Eberth Vêncio
Agora é definitivo: de acordo com especialistas em finais de mundo (olhem que a minha paciência também se aproxima de um fim), a vida no planeta azul vai mesmo expirar no próximo dia 21 de dezembro, às vésperas do natal. Entre os homens e o meteoro, eu prefiro o segundo, a pedra fumegante que, em menos de um segundo, haverá de nos redimir de nós mesmos, incinerando mazelas como se fossem mendigos do planalto central.
Entendam: o intento maior da flama é o trucidamento impiedoso de toda humanidade, a despeito de mensalões, de cachoeiras e de todo cinismo que compõe a lama na qual patinamos desde que paramos de andar sobre as quatro patas, para deambularmos a esmo, em busca de comida, de procriar, de perpetuar a espécie e toda a ignorância que insiste em habitar nos cromossomos. Somos, em suma, uma causa perdida.
Tendo em vista que agora é pra valer, listei neste prolixo texto (pro lixo com ele, puritanos!) os meus últimos pedidos ao Papai Noel, que irão, posso lhes assegurar, além das modernosas televisões de tela plana e dos smart-phones. Papai Noel, seja esperto! Ao apagar das luzes, rogo ao caquético velhinho que se apresse, pois o tempo urge, a vaca muge e as vedetes do Moulin Rouge, depois do provável cataclismo, perderão todo o charme ao ponto de não aplacarem a libido da plateia.

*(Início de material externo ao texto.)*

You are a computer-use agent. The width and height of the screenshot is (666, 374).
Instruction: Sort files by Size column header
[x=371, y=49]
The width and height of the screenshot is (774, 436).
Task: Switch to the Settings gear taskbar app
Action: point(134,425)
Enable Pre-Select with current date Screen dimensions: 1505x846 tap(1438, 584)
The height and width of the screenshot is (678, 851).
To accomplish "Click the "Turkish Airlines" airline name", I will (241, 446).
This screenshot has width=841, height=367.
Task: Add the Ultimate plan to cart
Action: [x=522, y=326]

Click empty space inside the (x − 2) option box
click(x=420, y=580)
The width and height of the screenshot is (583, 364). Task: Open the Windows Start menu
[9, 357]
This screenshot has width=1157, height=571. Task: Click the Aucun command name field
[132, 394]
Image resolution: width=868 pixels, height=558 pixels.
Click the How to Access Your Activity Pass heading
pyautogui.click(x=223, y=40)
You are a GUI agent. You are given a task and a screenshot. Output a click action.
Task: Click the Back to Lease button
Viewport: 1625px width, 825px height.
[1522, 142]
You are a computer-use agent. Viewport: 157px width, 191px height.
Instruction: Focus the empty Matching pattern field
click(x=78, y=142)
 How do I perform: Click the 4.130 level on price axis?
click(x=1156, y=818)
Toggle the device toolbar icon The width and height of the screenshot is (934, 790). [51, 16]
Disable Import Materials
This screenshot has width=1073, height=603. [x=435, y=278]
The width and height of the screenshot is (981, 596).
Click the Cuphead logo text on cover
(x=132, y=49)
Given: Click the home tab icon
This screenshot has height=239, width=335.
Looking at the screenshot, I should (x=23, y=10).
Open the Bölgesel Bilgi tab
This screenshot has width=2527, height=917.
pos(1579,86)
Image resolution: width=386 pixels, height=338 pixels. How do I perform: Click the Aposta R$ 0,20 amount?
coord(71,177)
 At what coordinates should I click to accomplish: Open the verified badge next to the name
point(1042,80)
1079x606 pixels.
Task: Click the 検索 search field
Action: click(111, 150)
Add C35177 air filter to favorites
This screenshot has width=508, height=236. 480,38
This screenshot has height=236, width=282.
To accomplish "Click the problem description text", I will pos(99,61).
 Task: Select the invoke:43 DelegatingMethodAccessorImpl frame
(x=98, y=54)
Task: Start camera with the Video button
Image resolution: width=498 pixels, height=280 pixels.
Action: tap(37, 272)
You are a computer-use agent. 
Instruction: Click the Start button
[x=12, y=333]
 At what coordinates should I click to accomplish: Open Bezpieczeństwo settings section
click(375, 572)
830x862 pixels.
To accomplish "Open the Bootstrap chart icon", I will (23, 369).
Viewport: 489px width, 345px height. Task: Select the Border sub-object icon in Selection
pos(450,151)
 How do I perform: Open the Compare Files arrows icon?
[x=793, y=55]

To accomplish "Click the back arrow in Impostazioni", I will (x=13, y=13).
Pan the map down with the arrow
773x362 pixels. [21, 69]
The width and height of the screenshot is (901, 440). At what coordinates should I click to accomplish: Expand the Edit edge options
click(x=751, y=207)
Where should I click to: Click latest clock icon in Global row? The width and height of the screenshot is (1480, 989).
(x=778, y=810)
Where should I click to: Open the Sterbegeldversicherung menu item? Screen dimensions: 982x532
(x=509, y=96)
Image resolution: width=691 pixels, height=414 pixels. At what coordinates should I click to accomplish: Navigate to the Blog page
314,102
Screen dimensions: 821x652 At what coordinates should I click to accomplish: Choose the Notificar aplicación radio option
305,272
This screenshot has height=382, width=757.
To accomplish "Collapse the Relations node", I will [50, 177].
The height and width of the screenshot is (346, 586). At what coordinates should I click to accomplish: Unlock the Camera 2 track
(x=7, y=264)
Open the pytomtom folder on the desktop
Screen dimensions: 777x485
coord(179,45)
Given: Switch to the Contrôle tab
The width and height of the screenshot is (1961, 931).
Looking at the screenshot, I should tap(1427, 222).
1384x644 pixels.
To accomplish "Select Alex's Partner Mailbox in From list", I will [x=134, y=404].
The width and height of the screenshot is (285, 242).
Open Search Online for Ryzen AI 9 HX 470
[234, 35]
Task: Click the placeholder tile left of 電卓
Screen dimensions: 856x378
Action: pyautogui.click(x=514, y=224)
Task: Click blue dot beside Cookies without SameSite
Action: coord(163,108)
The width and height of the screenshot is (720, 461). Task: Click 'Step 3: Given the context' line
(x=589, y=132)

Ressentimento é pouco. Papai Noel que se cuide. Deixo ao decrépito e incontinente ancião a seguinte lista, uma espécie de protocolo de intenções o qual, juro, será o derradeiro, a não ser que os lunáticos percam as suas lupas e se frustre novamente outro decantado apocalipse, desta feita, o mais aguardado de todos. A diamentos da carnificina irritam-me profundamente. Sigamos — ora, bolas! — rumo ao Juízo Final. E que o estrondo do me teorito nos seja breve.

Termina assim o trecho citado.